“It is not that we have a short time to live but that we waste a lot of it. We are forced at last by death’s final constraint to realize that it has passed away before we knew it was passing. So it is: we are not given a short life but we make it short. Life is long if you know how to use it.”
Seneca
There is not a single day that I don’t think about writing. Each and every day, I contemplate the pleasure of writing my thoughts down, telling the paper how I live, who I live with, how I get on, the mundane trivia that occupies my daily existence. This catharsis eludes be because of fear, mostly. Fear that I cannot speak openly or honestly about what I truly think, and what I feel. Thoughts and feelings are not commitments. I am not committed to any passing thought, no matter how recurring. There is always the possibility that once a thought or feeling is put down, it will rest forever, never again to be recalled or relived. This is why I write, so that I may set down things once and for all, and turn a page, and change, and if I cannot lay my thoughts down to rest the first time, than after many tries. This is how to live.

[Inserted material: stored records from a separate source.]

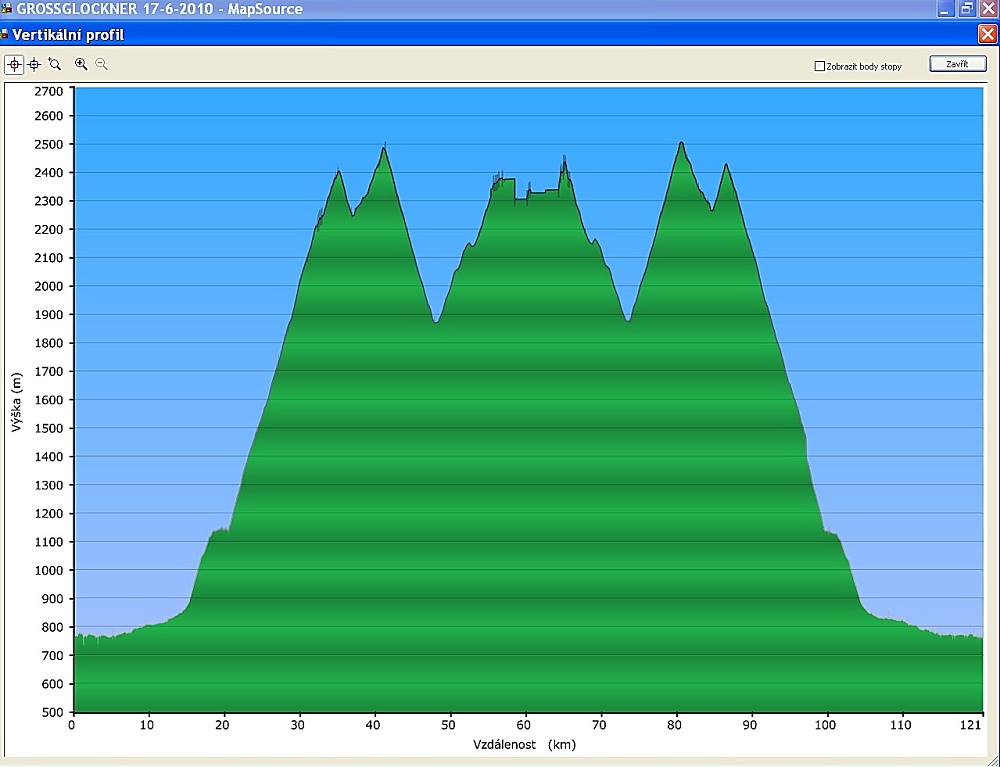
Task: Click the zoom in magnifier icon
Action: pyautogui.click(x=81, y=64)
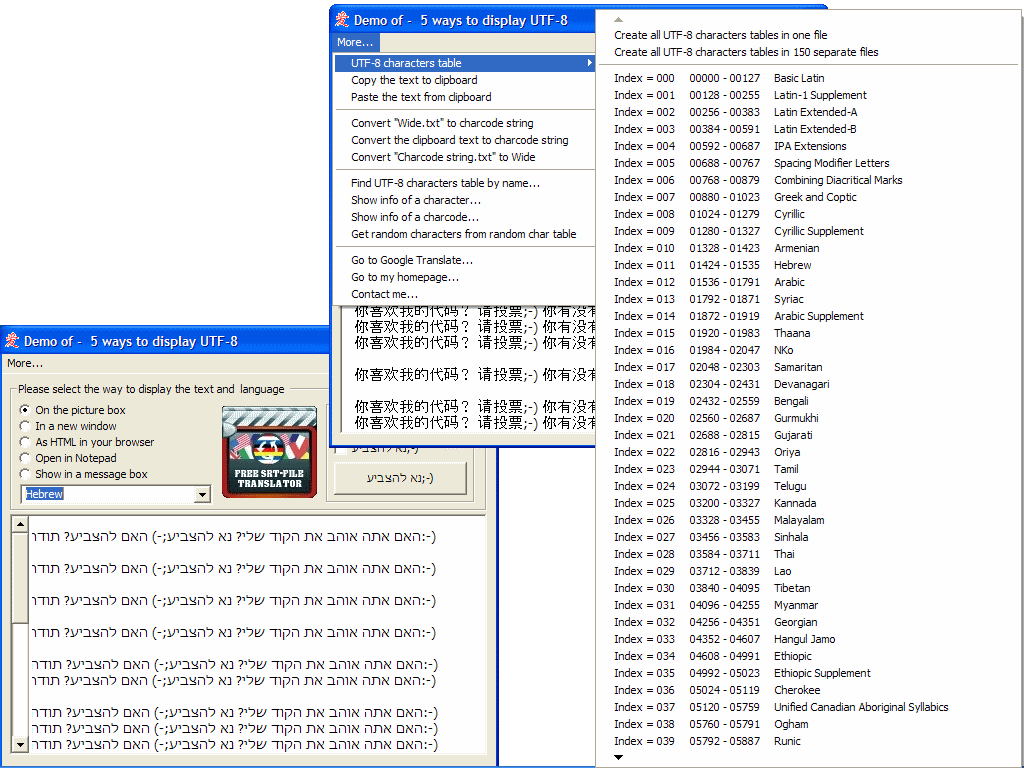
Task: Choose "Copy the text to clipboard" menu item
Action: pos(414,80)
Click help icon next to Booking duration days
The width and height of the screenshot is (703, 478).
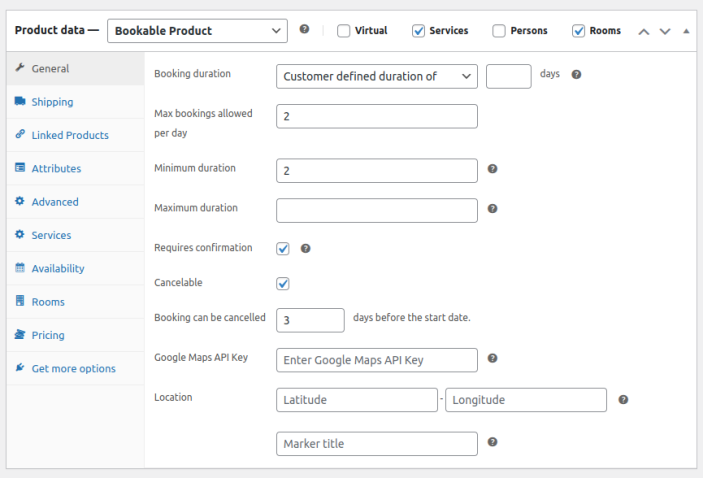click(576, 75)
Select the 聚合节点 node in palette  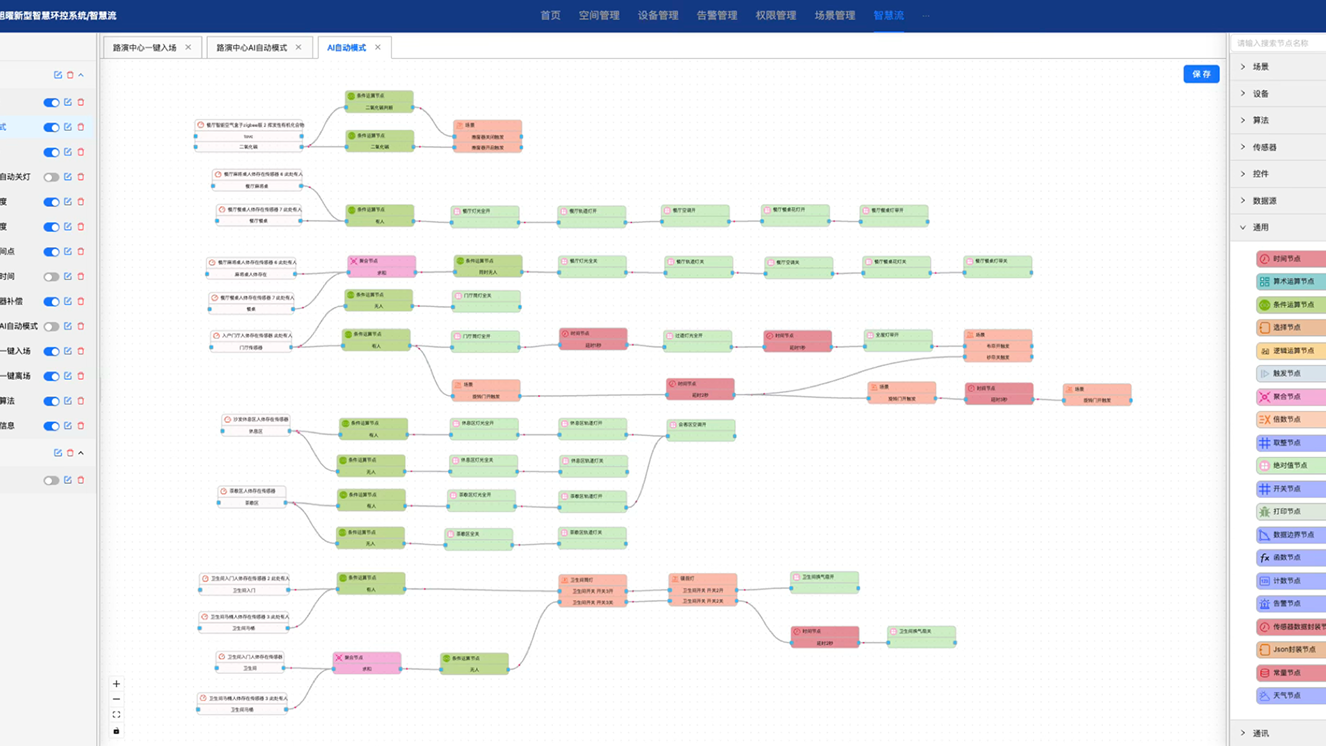[x=1291, y=397]
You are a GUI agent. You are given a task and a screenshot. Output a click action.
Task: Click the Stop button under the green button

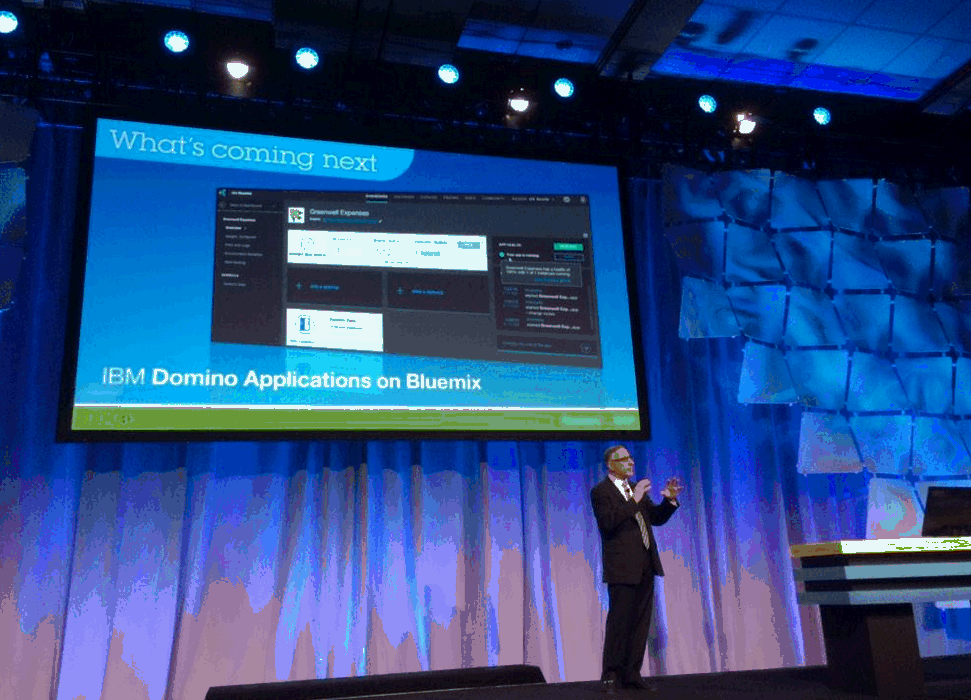click(x=568, y=256)
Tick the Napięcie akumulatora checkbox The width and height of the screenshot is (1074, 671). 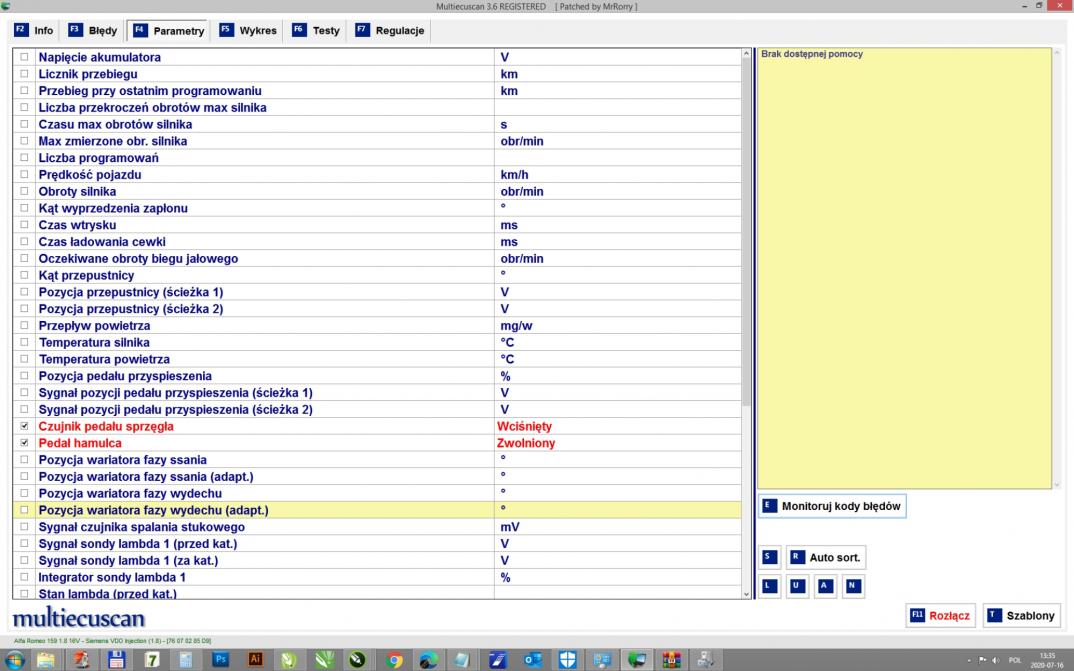25,58
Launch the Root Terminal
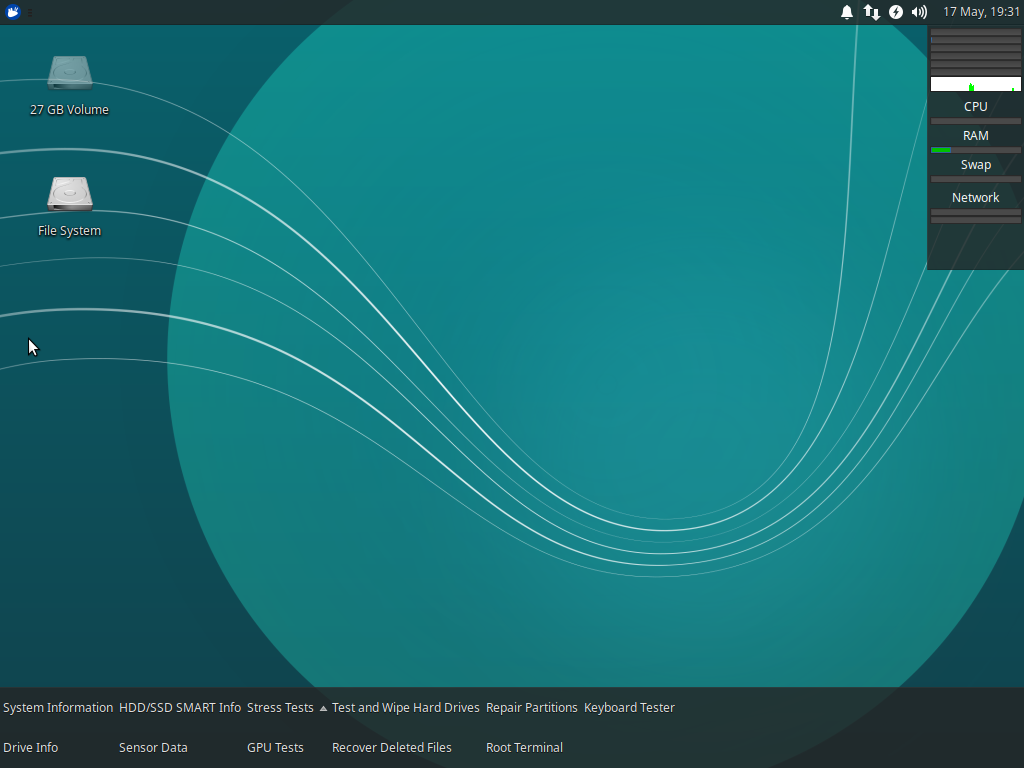 coord(524,747)
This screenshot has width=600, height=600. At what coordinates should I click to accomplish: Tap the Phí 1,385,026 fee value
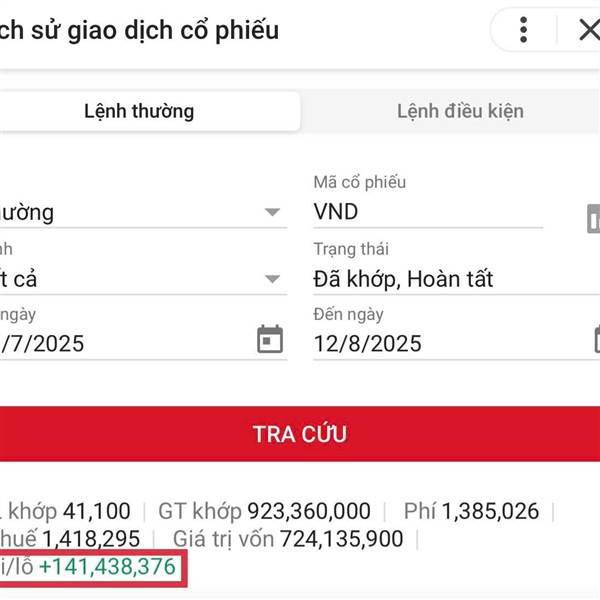(471, 511)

I have a 10 week old. I have a domestic partner. We are getting on. I work from home, I garden (though farming more closely resembles the scale I’ve achieved), I drink beer, I think about writing, I buy things on Amazon, necessary things, of course. Things that supplement or aid my efforts to create a more comfortable or resonant lifestyle for myself.
Happiness is not important.
What is important for me is meaning. As I become more detached and desensitized to the mundane grind, I will arrive at a point where my life reveals itself as meaningless, and I will gather up my life force and concentrate it towards the achievement of some monumental goal to stake my meaning in once again. I can never predict when those moments will arrive.